* What you are asked to do *
Your task is to return the span of lines beginning at the one with "You are a computer-use agent. 693x1206" and ending at the last line of the data, exactly as it stands.

* Data in this exercise *
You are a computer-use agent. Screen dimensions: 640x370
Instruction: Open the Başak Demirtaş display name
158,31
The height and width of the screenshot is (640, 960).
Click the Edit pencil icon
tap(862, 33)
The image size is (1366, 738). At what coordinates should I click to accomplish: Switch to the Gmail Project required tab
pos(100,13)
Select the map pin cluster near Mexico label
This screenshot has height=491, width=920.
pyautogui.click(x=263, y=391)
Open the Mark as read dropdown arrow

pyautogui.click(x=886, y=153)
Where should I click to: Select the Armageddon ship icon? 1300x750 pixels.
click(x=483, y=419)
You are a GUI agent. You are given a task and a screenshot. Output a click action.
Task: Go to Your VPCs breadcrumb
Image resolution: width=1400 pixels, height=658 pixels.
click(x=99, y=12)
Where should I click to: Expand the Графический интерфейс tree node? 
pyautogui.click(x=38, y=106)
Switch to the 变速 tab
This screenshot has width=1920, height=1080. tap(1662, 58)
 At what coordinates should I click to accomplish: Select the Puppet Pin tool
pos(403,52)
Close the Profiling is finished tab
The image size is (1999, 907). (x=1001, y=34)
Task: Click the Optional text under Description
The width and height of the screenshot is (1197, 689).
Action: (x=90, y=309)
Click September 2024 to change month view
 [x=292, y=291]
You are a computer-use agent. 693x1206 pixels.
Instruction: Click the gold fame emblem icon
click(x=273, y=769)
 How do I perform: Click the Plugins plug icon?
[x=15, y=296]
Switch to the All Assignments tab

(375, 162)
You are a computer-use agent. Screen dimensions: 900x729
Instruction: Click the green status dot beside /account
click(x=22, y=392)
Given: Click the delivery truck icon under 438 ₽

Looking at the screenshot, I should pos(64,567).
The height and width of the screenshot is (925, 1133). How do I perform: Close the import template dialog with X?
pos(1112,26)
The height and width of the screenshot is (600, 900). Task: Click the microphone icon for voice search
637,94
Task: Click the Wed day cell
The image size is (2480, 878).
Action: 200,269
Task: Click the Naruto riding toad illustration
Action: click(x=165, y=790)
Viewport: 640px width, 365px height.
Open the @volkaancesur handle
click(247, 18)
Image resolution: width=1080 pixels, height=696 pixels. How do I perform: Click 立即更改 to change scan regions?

* Completed task *
You are a computer-use agent. 693x1206 pixels.
Instruction: Click the gold fame emblem icon
click(x=273, y=769)
 How do I perform: Click the Plugins plug icon?
[x=15, y=296]
Switch to the All Assignments tab

(375, 162)
You are a computer-use agent. Screen dimensions: 900x729
Instruction: Click the green status dot beside /account
click(x=22, y=392)
Given: Click the delivery truck icon under 438 ₽

Looking at the screenshot, I should pos(64,567).
The height and width of the screenshot is (925, 1133). How do I perform: Close the import template dialog with X?
pos(1112,26)
The height and width of the screenshot is (600, 900). Task: Click the microphone icon for voice search
637,94
Task: Click the Wed day cell
The image size is (2480, 878).
Action: 200,269
Task: Click the Naruto riding toad illustration
Action: click(x=165, y=790)
Viewport: 640px width, 365px height.
Open the @volkaancesur handle
click(247, 18)
Image resolution: width=1080 pixels, height=696 pixels. How do I perform: Click 立即更改 to change scan regions?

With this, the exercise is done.